Zitierter Text ::
-.-.-
«Mir war es wichtig, dass Leute da sind, die etwas von der Sache verstehen», sagte Pirmin Schwander zu Beginn seiner Rede am Donnerstagabend im Restaurant Schwanen in Altendorf. Der parteilose IT-Unternehmer Josef Ender und SVP-Ständerat Schwander hatten zwei hochkarätige Referenten zu einem Pro und Contra nach Altendorf geladen, welche gegensätzliche Meinungen vertreten, sich aber dennoch prächtig verstehen. Diese Atmosphäre setzte den Ton für den Abend.
-.-.-
Angezeigte Daten ::
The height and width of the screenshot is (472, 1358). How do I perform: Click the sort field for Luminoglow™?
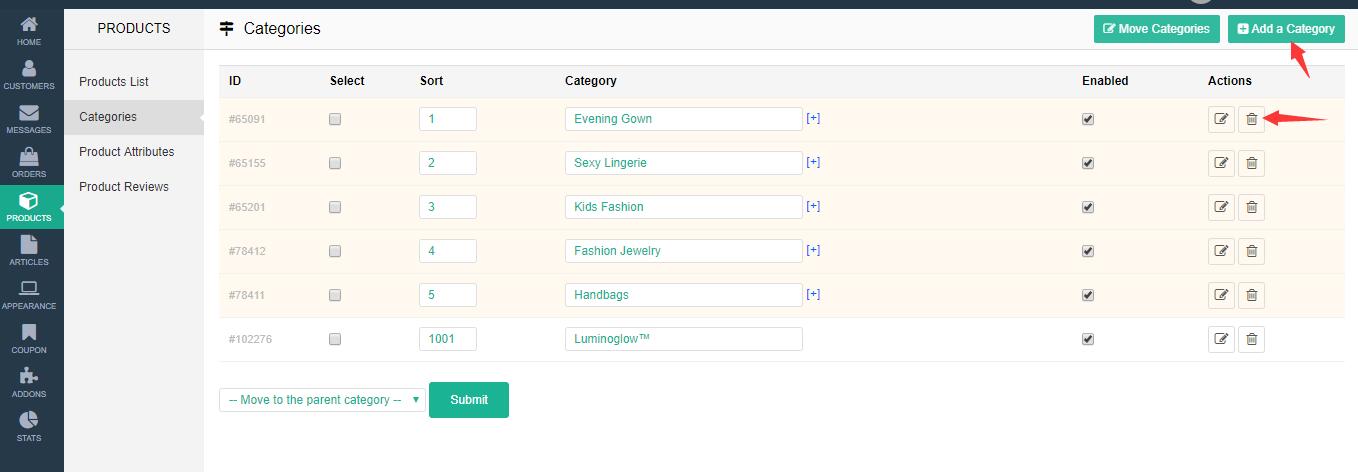447,339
-.-.-
Zu erledigende Aufgaben ::
A) Nenne alle Eigennamen im Bericht aus Altendorf, jeden nur einmal.
B) Knüpfe bitte an den letzten Satz des Berichts aus Altendorf an und schreibe ihn weiter.
Die Daten stammen aus einer anderen Quelle.

Lösungen der Aufgaben ::
A) Pirmin Schwander, Restaurant Schwanen, Altendorf, Josef Ender, SVP

B)
Am 28. September stimmt die Schweizer Stimmbevölkerung über das Bundesgesetz über den elektronischen Identitätsnachweis und andere elektronische Nachweise ab. Damit sich die Stimmbürgerinnen und -bürger eine fundierte Meinung bilden können, warben auf Einladung von Ender und Schwander zwei ausgewiesene Experten für ein Ja respektive ein Nein. Kritisch eingestellt ist Stefan Wolf, Professor für Informatik an der Universität der Italienischen Schweiz (USI) in Lugano. Die Seite der Befürworter vertrat Gerhard Andrey, Grünen-Nationalrat und Unternehmer im Bereich digitale Dienstleistungen. Der Freiburger Andrey war es auch, der die Motion für eine neue, staatliche E-ID eingereicht hat, nachdem die erste Vorlage 2021 das Stimmvolk nicht hatte überzeugen können.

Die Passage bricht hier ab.